┌─ Testo fornito
Presentazione


Aggregatore d'analisi, opinioni, fatti e (non troppo di rado) musica.
Cerco

09/09/2021

Hezbollah e il petrolio iraniano

La gravissima crisi economica in cui è precipitato da un paio d’anni il Libano è in parte responsabilità delle potenze occidentali e regionali, interessate più a combattere i propri rivali strategici sul territorio del “paese dei cedri” che a provvedere ai bisogni di una popolazione allo stremo. A questo proposito, una singolare competizione si sta disputando nelle ultime settimane attorno a possibili aiuti, sotto forma di petrolio o gas naturale, da recapitare in Libano. La vicenda mette di fronte gli Stati Uniti e i loro alleati in Medio Oriente all’Iran e all’asse della “Resistenza” sciita, con Washington che rischia seriamente di veder crollare sotto il peso di politiche contraddittorie e insostenibili la propria residua influenza su Beirut.

Uno degli aspetti più pesanti per i libanesi è la carenza di energia elettrica, arrivata a essere disponibile solo per poche ore al giorno, con l’aggravante della difficoltà anche nel reperire carburante da utilizzare per i generatori delle abitazioni private. A causa di questa situazione, molti servizi pubblici essenziali, a cominciare dagli ospedali, non possono funzionare in maniera regolare.

L’accumularsi dei problemi nel paese aveva spinto il segretario generale di Hezbollah, Hassan Nasrallah, ad annunciare poco dopo la metà di agosto un accordo con l’Iran per l’invio in Libano di tre navi petroliere provenienti dalla Repubblica Islamica. Il greggio così ricevuto e tuttora in viaggio nel Mediterraneo dovrebbe servire ad alleviare, anche se in maniera molto parziale, le sofferenze della popolazione libanese, secondo Hezbollah senza nessuna discriminazione, anche se la priorità verrà data a settori come quello ospedaliero, alimentare e dei trasporti. A causa di difficoltà di ordine legale, visto che l’accordo non è stato stipulato dallo stato libanese, le navi attraccheranno sulla costa siriana e il petrolio sarà poi trasportato in Libano via terra.
└─
┌─ Dati disponibili
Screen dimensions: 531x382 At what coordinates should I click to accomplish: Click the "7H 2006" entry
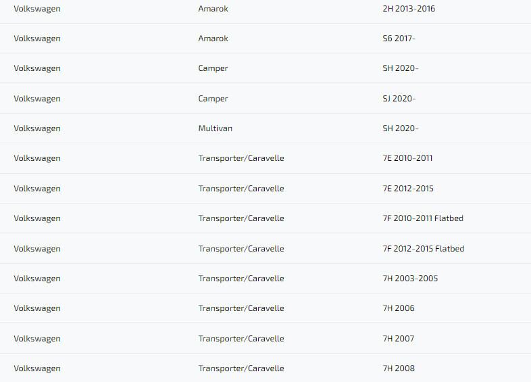(x=399, y=308)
└─
● Consegna 1:
Rispondi alle seguenti domande sull'articolo su Hezbollah e il petrolio iraniano.
(a) Da quanto tempo il Libano è precipitato nella crisi economica?
(b) Quante navi petroliere prevede l'accordo con l'Iran annunciato da Hassan Nasrallah?
(c) Dove attraccheranno le navi?
● Consegna 2:
Estrai dall'articolo su Hezbollah e il petrolio iraniano il passo compreso tra "Uno degli aspetti" e "in maniera regolare.", estremi inclusi.
● Consegna 3:
Continua l'articolo su Hezbollah e il petrolio iraniano a partire dalla sua ultima frase.

● Esito del compito 1:
(a) Da un paio d'anni.
(b) Tre.
(c) Sulla costa siriana.

● Esito del compito 2:
Uno degli aspetti più pesanti per i libanesi è la carenza di energia elettrica, arrivata a essere disponibile solo per poche ore al giorno, con l’aggravante della difficoltà anche nel reperire carburante da utilizzare per i generatori delle abitazioni private. A causa di questa situazione, molti servizi pubblici essenziali, a cominciare dagli ospedali, non possono funzionare in maniera regolare.

● Esito del compito 3:
La notizia dell’iniziativa era stata data in un discorso pubblico da Nasrallah il 19 agosto scorso, mandando in crisi l’amministrazione Biden. Letteralmente qualche ora dopo, l’ambasciatrice americana a Beirut, Dorothy Shea, aveva infatti contattato telefonicamente il presidente libanese e alleato di Hezbollah, Michel Aoun, per comunicargli una contro-iniziativa americana per aiutare la popolazione.

L’idea partorita a Washington prevede un complicato intreccio logistico che dovrebbe portare il gas naturale egiziano in Libano attraverso la Giordania e, addirittura, la Siria. Questo piano non è inedito, ma non è evidentemente di facile implementazione, soprattutto in tempi brevi. Il coinvolgimento della Siria, inoltre, richiede almeno la sospensione delle sanzioni punitive applicate dagli USA attraverso il cosiddetto “Caesar Act”, destinato a colpire qualsiasi entità che intrattenga rapporti economici o commerciali con Damasco.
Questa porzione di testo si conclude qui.